• [AIM OF THE TASK]: Please reproduce the data below, from its start through the line containing "point(558,360)", inclusive, and leave the pictures out.

----

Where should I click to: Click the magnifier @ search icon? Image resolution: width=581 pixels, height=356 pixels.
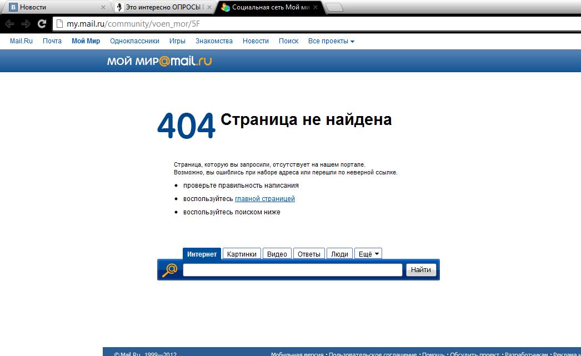click(x=169, y=270)
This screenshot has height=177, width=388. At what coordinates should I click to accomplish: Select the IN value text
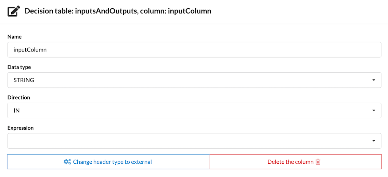tap(17, 110)
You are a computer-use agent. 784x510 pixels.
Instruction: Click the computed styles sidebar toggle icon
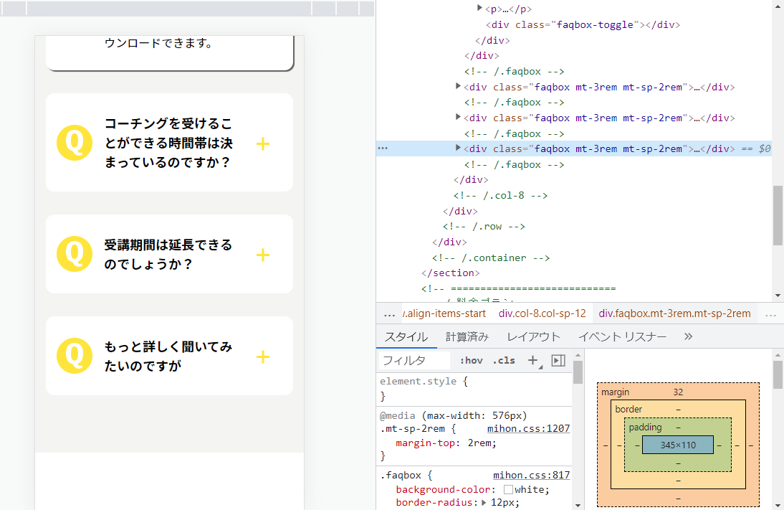point(558,360)
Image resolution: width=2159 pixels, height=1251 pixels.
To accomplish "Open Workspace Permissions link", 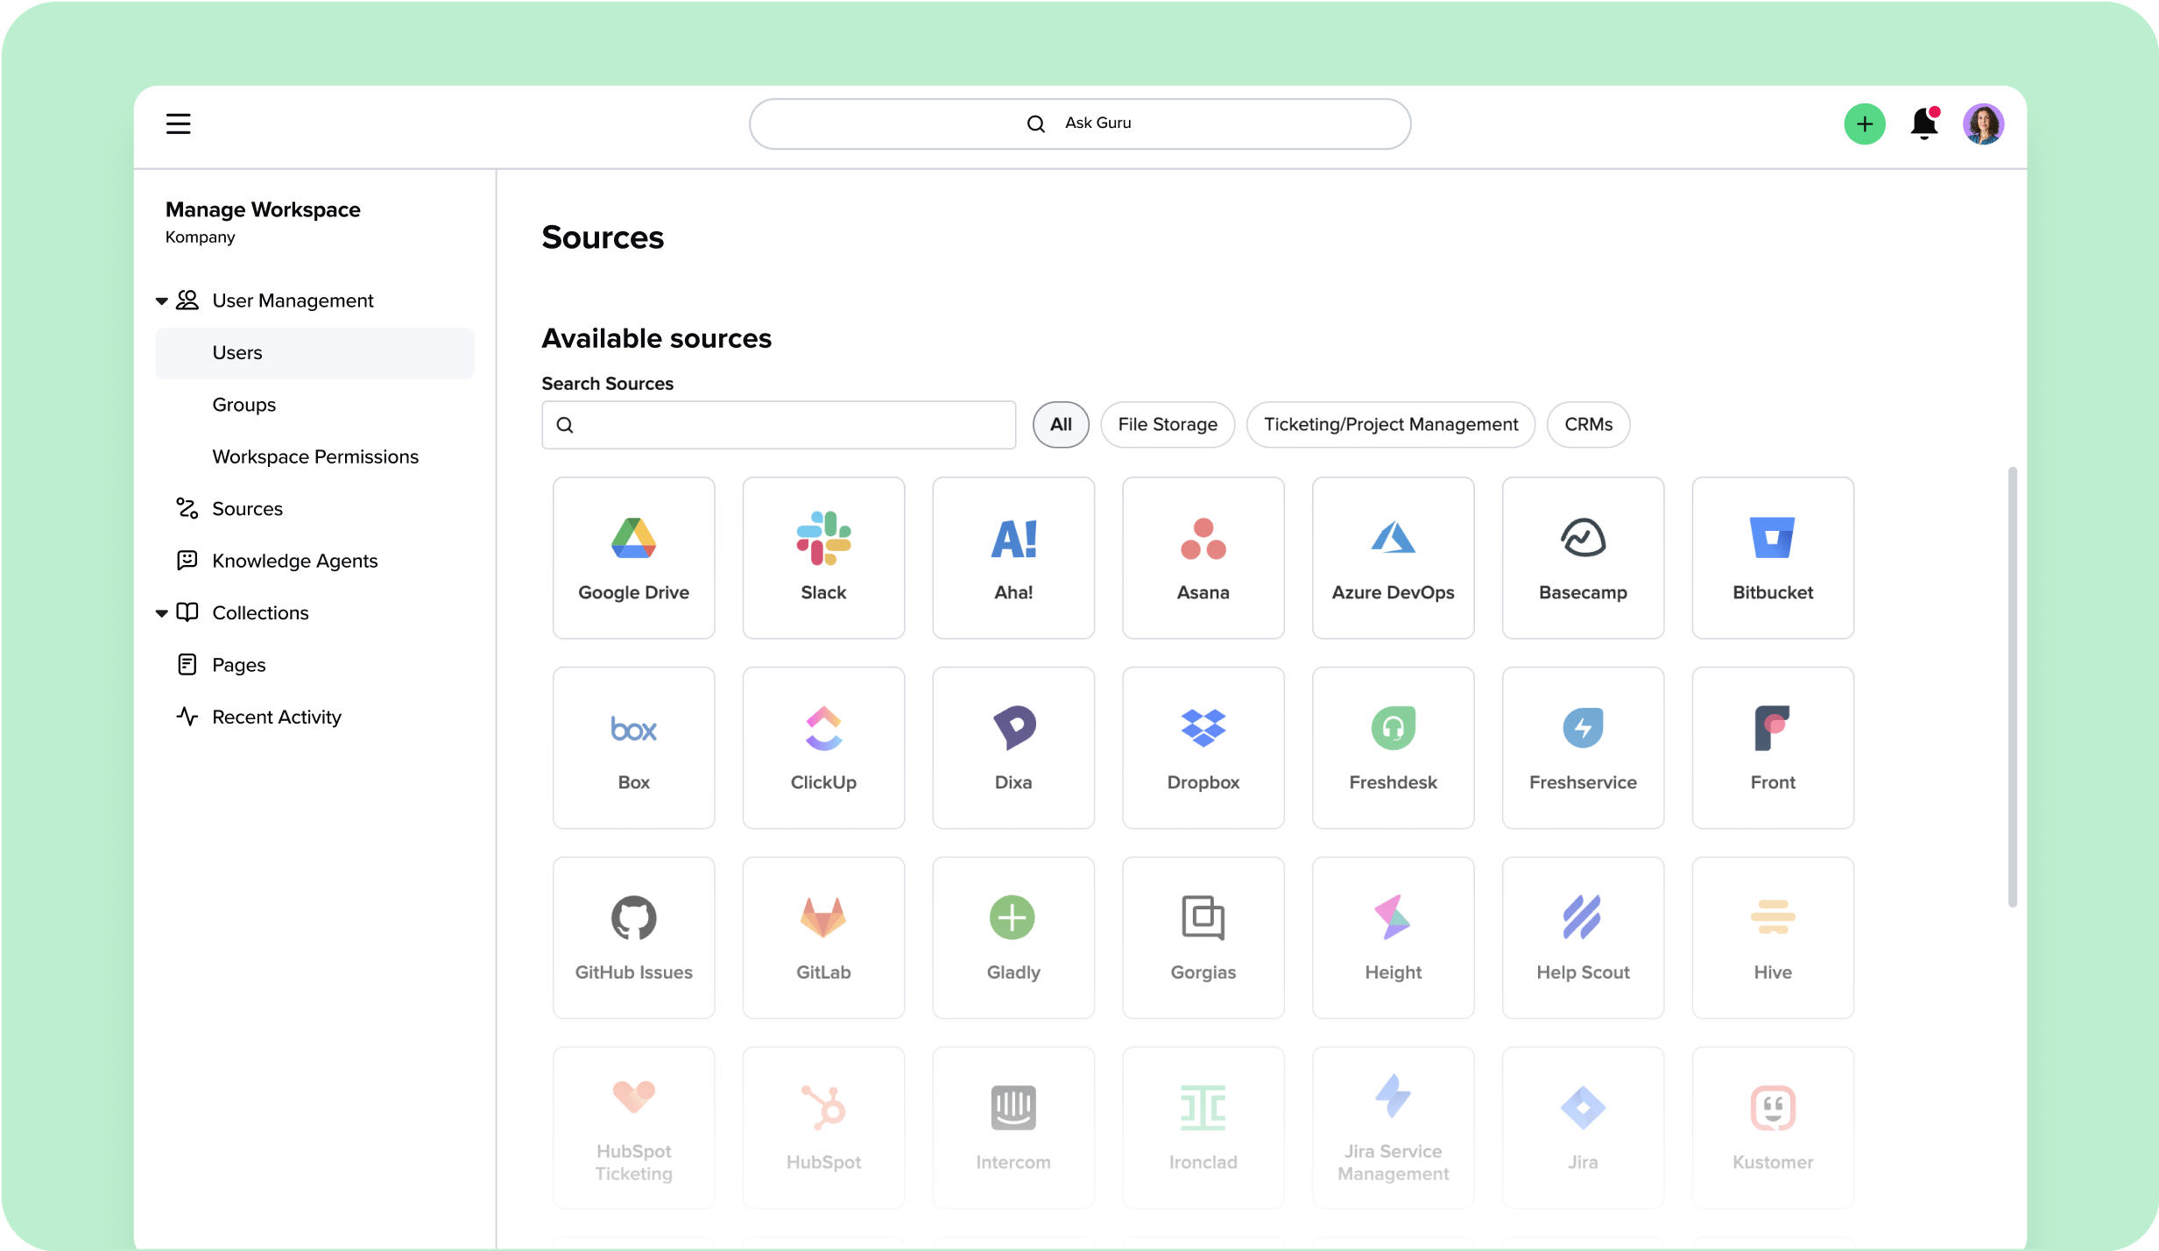I will pos(314,456).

----

• [ANSWER TO THE PROBLEM]:
Where should I click to: Click the magnifier @ search icon? Image resolution: width=581 pixels, height=356 pixels.
click(x=169, y=270)
This screenshot has height=177, width=388. At what coordinates should I click to accomplish: Select the IN value text
tap(17, 110)
You are a computer-use agent. 784x510 pixels.
Instruction: Click the computed styles sidebar toggle icon
point(558,360)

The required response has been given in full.